[Görev tanımı]
Sünbül Sinan'ın hayatını anlatan metinden "Sünbül Sinan 1451" ile başlayıp "ermeye, olgunlaşmaya başladı." ifadesine kadar süren kısmı hiç değiştirmeden çıkar.

Sünbül Sinan

Osmanlılar zamanında İstanbul’da yetişen evliyanın büyüklerinden Zenûyddin lakablı Yusuf Bin Ali’dir. Dedesine Kaya Bey derlerdi. Zeynûddin lakabıyla birlikte Sinânuddîn lakabıyla da bilinir. Fakat Sünbül Sinan adıyla ün salmıştır. Halvetiye tarîkatı kollarından Sünbüliye’nin kurucusudur.

Sünbül Sinan 1451 yılında Merzifon’da doğdu ve 1529’da İstanbul’da vefat etti. İlk öğrenimini Isparta’nın Borlu Kasabasında yaptı. Daha sonra İstanbul’a giderek Fatih Sultan Mehmet Han ve Sultan İkinci Bayezid Han devrinin meşhur, alim ve evliyası olan Efdalzâde Hamidüdîin Efendi’den ders aldı . Medresede okurken tarikatların ve sûfilerin aleyhinde olduğu söylenir. Bir tesadüf sonucu Çelebi Halîfe ismi ile şöhret bulan Koca Mustafa Paşa Cami’nde irşat ile meşgul olan Cemal-i Halveti (Muhammed Cemaleddin) ile tanıştı ve Sultan İkinci Bayezid Han’ın da hocası olan Çelebi Halife’nin huzuruna gidip talebesi olmak istediğini bildirdi. İsteği kabul edilince Sünbül Sinan ilim öğrenmeye feyiz ve teveccühlerine kavuşarak kemale ermeye, olgunlaşmaya başladı.

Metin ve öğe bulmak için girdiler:
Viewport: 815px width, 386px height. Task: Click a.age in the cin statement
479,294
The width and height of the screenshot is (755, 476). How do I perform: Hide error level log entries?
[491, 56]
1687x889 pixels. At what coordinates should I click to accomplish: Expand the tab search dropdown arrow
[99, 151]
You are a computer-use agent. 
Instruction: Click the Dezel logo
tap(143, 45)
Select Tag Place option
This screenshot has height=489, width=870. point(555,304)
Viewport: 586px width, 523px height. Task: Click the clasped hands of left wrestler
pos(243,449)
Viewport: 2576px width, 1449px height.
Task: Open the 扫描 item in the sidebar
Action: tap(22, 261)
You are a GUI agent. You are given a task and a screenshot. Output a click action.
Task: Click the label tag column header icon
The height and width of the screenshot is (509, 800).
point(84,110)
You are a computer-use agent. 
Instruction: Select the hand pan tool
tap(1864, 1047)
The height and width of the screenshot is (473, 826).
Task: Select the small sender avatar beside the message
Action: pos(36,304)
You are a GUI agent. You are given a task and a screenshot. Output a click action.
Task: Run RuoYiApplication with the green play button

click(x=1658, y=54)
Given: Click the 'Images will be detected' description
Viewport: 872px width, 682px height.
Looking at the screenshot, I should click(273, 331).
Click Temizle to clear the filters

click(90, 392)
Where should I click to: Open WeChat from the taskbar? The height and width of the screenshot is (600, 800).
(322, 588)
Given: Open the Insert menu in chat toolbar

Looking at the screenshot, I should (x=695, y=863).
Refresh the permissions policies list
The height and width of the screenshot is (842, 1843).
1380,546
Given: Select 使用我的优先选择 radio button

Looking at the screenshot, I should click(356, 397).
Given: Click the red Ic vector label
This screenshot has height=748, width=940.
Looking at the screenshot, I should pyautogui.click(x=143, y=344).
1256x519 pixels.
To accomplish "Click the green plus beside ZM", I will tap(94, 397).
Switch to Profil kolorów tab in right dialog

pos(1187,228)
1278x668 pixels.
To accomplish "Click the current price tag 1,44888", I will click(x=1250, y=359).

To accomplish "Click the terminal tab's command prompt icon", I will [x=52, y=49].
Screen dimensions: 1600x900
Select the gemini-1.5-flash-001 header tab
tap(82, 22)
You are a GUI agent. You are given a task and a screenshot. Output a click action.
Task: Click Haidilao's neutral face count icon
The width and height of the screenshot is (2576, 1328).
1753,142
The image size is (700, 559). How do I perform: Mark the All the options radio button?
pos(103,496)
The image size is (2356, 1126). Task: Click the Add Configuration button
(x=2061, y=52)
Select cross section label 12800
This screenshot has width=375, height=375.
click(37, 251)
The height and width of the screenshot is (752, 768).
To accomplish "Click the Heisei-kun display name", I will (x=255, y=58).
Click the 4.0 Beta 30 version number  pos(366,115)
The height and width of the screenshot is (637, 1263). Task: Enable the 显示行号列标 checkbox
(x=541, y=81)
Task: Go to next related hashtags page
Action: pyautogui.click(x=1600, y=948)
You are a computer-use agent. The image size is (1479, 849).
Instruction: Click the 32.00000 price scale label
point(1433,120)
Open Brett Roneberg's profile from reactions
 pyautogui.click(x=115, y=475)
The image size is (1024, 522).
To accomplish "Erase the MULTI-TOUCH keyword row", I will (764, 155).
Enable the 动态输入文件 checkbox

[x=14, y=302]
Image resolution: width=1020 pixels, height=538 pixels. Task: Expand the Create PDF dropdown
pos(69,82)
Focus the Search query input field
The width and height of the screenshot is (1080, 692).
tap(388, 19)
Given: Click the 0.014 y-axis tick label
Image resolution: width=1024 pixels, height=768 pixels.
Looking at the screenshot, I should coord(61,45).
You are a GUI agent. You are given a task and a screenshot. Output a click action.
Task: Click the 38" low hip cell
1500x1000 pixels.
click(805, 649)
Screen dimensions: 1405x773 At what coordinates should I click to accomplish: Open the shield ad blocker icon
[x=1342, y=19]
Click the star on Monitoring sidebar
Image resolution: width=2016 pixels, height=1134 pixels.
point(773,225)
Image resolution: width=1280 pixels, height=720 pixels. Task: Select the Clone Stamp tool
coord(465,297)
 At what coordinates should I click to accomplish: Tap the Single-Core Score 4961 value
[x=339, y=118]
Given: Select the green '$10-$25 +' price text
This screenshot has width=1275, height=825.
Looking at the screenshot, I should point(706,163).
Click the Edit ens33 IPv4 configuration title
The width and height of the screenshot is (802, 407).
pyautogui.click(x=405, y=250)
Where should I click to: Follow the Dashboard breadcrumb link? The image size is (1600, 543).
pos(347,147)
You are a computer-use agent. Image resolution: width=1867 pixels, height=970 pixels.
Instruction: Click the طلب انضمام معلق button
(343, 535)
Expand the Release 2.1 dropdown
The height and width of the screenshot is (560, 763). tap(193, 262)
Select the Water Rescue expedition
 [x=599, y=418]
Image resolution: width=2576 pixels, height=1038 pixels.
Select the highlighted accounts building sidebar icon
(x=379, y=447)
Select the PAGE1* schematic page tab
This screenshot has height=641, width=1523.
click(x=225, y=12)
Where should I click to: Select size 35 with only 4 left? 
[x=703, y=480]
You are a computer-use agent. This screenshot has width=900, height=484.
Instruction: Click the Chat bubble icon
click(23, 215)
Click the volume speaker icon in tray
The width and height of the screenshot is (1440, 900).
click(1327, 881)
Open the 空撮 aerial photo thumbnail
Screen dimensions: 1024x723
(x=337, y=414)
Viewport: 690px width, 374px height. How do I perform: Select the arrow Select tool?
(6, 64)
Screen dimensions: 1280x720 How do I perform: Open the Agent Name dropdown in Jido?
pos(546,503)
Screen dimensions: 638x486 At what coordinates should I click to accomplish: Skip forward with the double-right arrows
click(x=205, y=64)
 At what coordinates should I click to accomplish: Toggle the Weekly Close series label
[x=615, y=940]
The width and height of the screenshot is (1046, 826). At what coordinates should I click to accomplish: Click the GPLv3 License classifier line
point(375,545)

[Tam yanıt]
Sünbül Sinan 1451 yılında Merzifon’da doğdu ve 1529’da İstanbul’da vefat etti. İlk öğrenimini Isparta’nın Borlu Kasabasında yaptı. Daha sonra İstanbul’a giderek Fatih Sultan Mehmet Han ve Sultan İkinci Bayezid Han devrinin meşhur, alim ve evliyası olan Efdalzâde Hamidüdîin Efendi’den ders aldı . Medresede okurken tarikatların ve sûfilerin aleyhinde olduğu söylenir. Bir tesadüf sonucu Çelebi Halîfe ismi ile şöhret bulan Koca Mustafa Paşa Cami’nde irşat ile meşgul olan Cemal-i Halveti (Muhammed Cemaleddin) ile tanıştı ve Sultan İkinci Bayezid Han’ın da hocası olan Çelebi Halife’nin huzuruna gidip talebesi olmak istediğini bildirdi. İsteği kabul edilince Sünbül Sinan ilim öğrenmeye feyiz ve teveccühlerine kavuşarak kemale ermeye, olgunlaşmaya başladı.